• Text section:
::::
----- Original Message ----- From: <Valdis.Kletnieks@vt.edu> To: "Henry Linneweh" <hrlinneweh@sbcglobal.net> Cc: <nanog@merit.edu> Sent: Monday, March 01, 2004 12:59 Subject: Re: Possibly yet another MS mail worm On Mon, 01 Mar 2004 10:35:05 PST, Henry Linneweh <hrlinneweh@sbcglobal.net> said:
Everyday there is a new, news article on this and every day everyone panics and eeryday some one says tell the government to make a law, it is time to realize that no law is going to do anything for anyone soon. In the past we just took care of the problem and we can do the same now by sharing the solutions we shared then for FREE.
The basic problem is that for the average ISP, requiring the users to have a clue and to use secure software is financial suicide. <insert obligatory Randy Bush reference here>. Until something happens to change the cost/benefit ratios, we're stuck with it. Remember that vendor lock-in is an issue - why should the user spend all the time/money of obtaining new software and learning how to use it if they're currently not experiencing high amounts of cost/pain? Many users will write off "I'm only losing 2 or 3 days of work a year due to virus/worms" and balance that against "Moving to <anything else> would screw things up for 2 weeks while I relearn and reconfigure", and decide it's not worth changing...
I am kind of torn between new legislation to force users to clean up their machines when infected vs letting things go becuase I don't like government intervention, in general. I guess if society deems it a big enough problem, they'll push for legislation. Right now, folks don't seem to mind absorbing the cost of these worms. Till this changes, I don't think anything will get done, either on the technical or legal side.
::::
Dataset records
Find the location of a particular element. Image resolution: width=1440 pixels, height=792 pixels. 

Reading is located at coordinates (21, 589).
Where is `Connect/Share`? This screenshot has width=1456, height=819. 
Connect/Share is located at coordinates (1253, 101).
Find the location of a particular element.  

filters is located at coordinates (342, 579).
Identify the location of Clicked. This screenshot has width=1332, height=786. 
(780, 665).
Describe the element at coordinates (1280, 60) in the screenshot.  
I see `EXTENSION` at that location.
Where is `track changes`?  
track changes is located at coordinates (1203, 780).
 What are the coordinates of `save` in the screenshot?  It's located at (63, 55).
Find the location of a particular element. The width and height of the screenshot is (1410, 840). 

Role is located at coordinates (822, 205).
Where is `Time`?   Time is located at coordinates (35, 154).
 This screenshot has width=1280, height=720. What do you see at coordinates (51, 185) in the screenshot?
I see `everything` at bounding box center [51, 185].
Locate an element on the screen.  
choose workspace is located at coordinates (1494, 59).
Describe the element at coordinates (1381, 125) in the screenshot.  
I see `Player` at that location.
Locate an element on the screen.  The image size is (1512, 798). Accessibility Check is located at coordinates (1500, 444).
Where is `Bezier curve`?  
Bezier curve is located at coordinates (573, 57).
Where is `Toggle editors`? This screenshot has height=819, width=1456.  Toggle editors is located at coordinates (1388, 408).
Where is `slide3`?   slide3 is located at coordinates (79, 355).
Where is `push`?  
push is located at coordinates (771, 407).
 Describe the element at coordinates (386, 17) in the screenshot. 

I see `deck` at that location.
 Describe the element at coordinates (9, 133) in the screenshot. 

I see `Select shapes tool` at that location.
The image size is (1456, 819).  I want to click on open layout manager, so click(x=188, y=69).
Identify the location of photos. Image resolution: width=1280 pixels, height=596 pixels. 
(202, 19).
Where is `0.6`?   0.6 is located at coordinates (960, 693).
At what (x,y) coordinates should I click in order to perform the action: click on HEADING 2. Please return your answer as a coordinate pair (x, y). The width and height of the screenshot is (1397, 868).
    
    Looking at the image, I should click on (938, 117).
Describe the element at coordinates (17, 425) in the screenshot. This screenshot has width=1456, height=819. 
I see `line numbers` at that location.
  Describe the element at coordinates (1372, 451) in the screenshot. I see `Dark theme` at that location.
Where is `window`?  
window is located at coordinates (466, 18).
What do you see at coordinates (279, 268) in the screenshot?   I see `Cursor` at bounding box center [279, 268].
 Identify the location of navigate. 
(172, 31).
::::
• Your goal: Write out the passage of the mailing-list post from "The basic problem" up to and including "not worth changing...", keeping every word and mark as it appears. The records can be set aside, since nothing here depends on them.

• Answer space:
The basic problem is that for the average ISP, requiring the users to have a clue and to use secure software is financial suicide. <insert obligatory Randy Bush reference here>. Until something happens to change the cost/benefit ratios, we're stuck with it. Remember that vendor lock-in is an issue - why should the user spend all the time/money of obtaining new software and learning how to use it if they're currently not experiencing high amounts of cost/pain? Many users will write off "I'm only losing 2 or 3 days of work a year due to virus/worms" and balance that against "Moving to <anything else> would screw things up for 2 weeks while I relearn and reconfigure", and decide it's not worth changing...